What you say is fair and reasonable but I am not sure whether it is true (or when it is true). E.g. amazonka seems to rely on running the code generator manually when it is needed. Of course, there is no upper bound on a project’s complexity; but then my point-of-view is that cabal should strive to integrate well into any other build-system rather than trying to be a build-system for everything.

In any case, I think this is leading us off track; so allow me to clear my argument w.r.t to code generation (see the proposal linked above for the full discussion).

Cabal’s simple build-type already offers some code-generation features (e.g. some historical ones based on well-known programs like alex; other recently introduced to support doc testing and automatic test discovering). I don’t claim these features are perfect or enough for every use-case; but they show we can do this sort of things with a declarative interface like the simple build-type. We don’t need to invent a new build-type to achieve something that we could also achieve by improving what we already have.

Bodigrim · October 23, 2023, 7:21pm

…and that’s why all Cabal releases up to 3.10.1.0 have a lexer with out-of-bounds access (Cabal-syntax lexer: out-of-bound array access with the JS backend · Issue #8892 · haskell/cabal · GitHub). If Cabal packaged Lexer.x instead of pre-generated Lexer.hs, it would be enough to re-build after cabal update to pick up a fixed version of alex.

Cabal had a very valid reason to reduce dependency on external programs to facilitate bootstrapping, others do not have such excuse.

But I told you when: “in industrial setting”, when you control and modify both inputs to a code generator, code generator itself and prospective consumers.

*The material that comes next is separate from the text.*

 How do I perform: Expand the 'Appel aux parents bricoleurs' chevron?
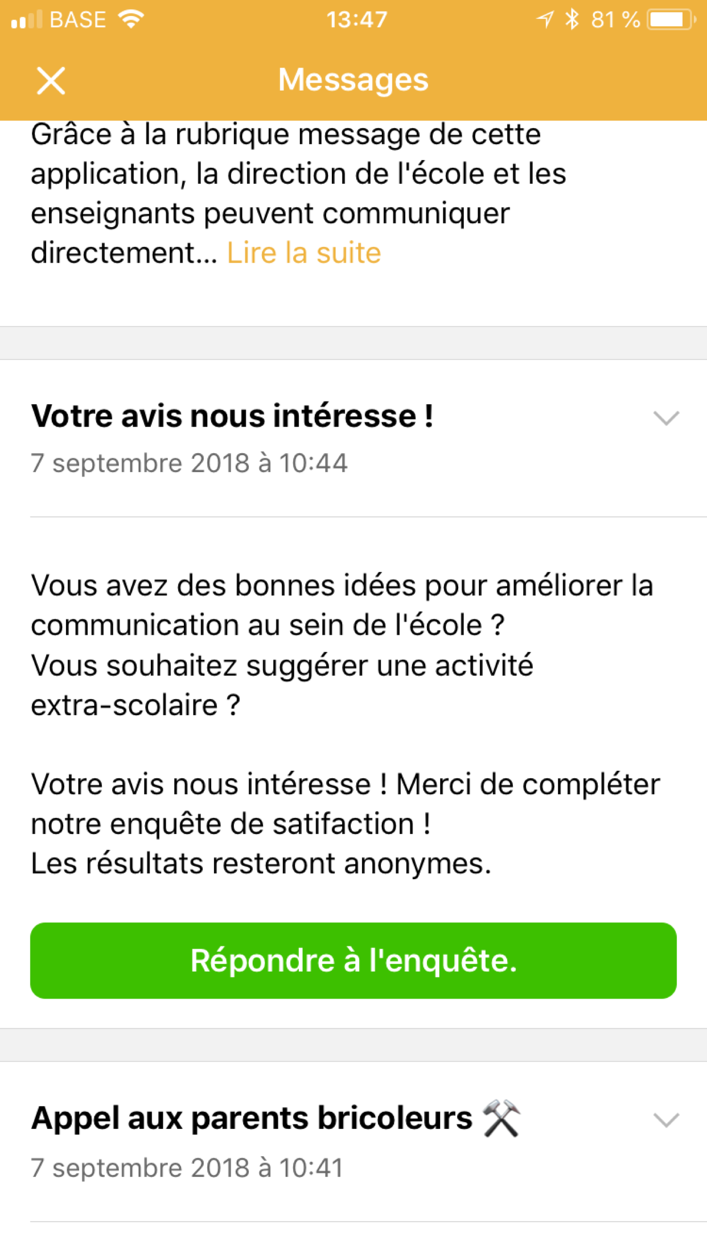click(666, 1120)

Open-source packages tend to keep things simpler, because they don’t have that many moving parts.

If a code generator is written in Haskell and generates Haskell code, it seems very reasonable for Cabal to deal with it without defering to any third-party tooling.

But we digress indeed.

andreabedini · October 24, 2023, 3:39am

Ouch, you are absolutely right. In fact I wasn’t aware of this problem when I removed the pre-generated Lexer.hs in favour of Lexer.x

I have appreciated the conversation nevertheless

tmcgilchrist · October 25, 2023, 9:46pm

What is worse is that in industrial setting a code generator is often just another package in the same monorepo.

Just to back this up. My main use of Custom for industrial Haskell purposes has been to run code generation for RPC (either Protobuf, gRPC or CapnProto), and embedding version and dependency information into binaries. Think git sha or versions plus the Haskell package versions used in a cli binary that gets distributed. More improvements for that workflow in Cabal itself would be extremely helpful.

atravers · October 25, 2023, 10:35pm

…to the point of Cabal’s automatic-compilation subsystem being Turing complete?

https://okmij.org/ftp/Computation/sendmail-as-turing-machine.txt

tmcgilchrist · October 25, 2023, 10:37pm

I’ll settle for just running some codegen before compile thanks

HeinrichApfelmus · October 26, 2023, 1:37pm

I can second this: At work, I’m currently working with two code generators: FineTypes, a custom IDL focusing on types, and agda2hs, a “subset of Agda” → Haskell transpiler.

While these domain-specific languages are heavily informed by and interoperable with Haskell, they are sufficiently independent to not be a good fit for Template Haskell. In fact, their design is better thanks to being independent of the language Haskell.